=== Listed records ===

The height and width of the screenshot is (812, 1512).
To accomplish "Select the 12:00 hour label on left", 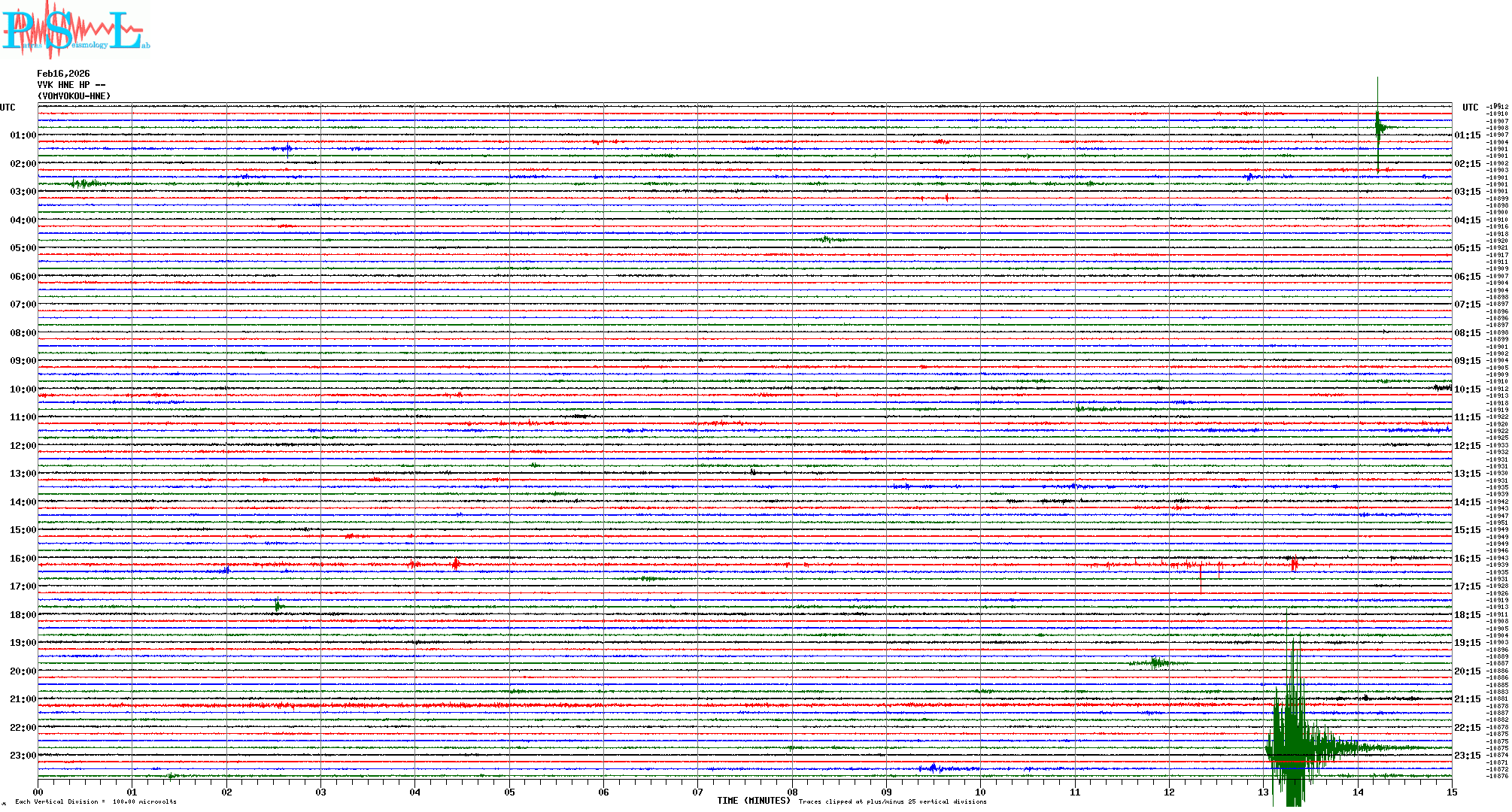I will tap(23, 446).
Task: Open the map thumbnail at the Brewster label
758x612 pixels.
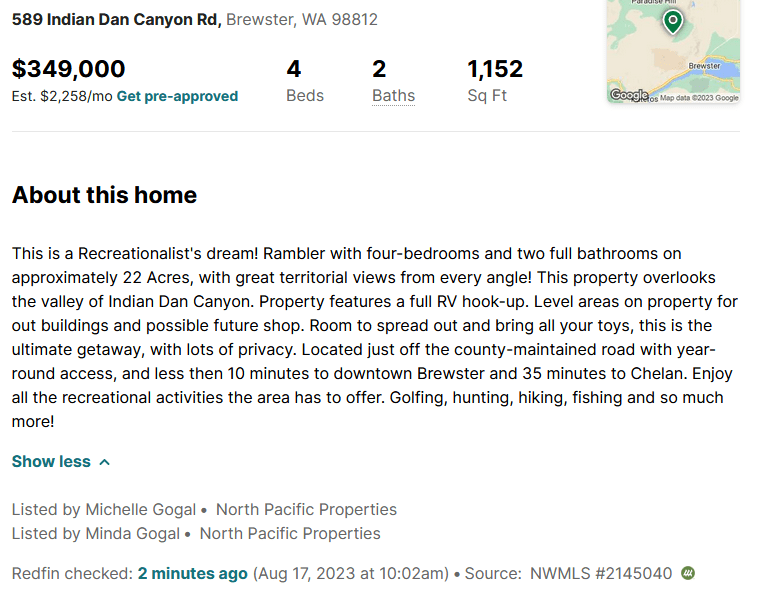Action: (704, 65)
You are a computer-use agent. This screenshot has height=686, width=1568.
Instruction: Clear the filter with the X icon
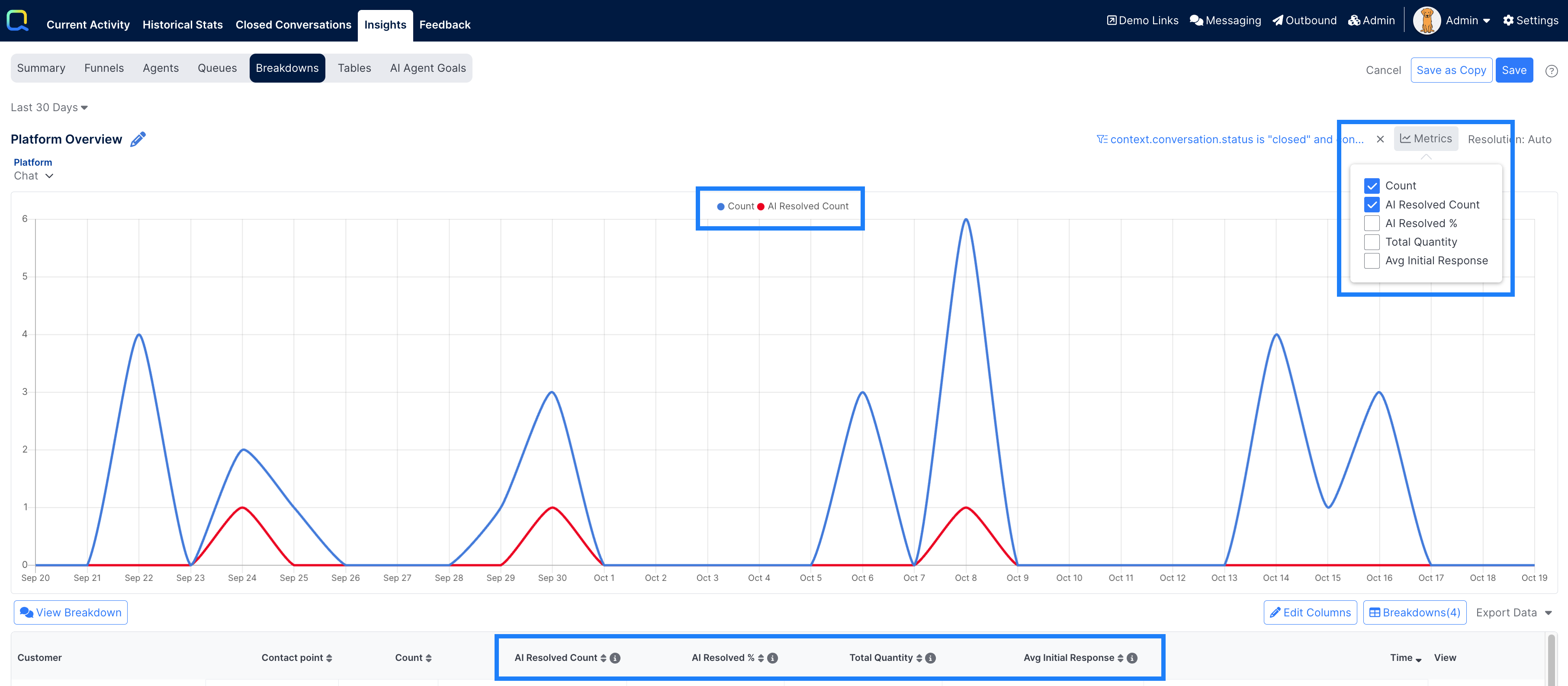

===

Reproduce the lines of the listing from the one containing "You are a computer-use" through the end, both included, and leave out the pictures.

• [The result]
You are a computer-use agent. This screenshot has height=686, width=1568.
Instruction: Clear the filter with the X icon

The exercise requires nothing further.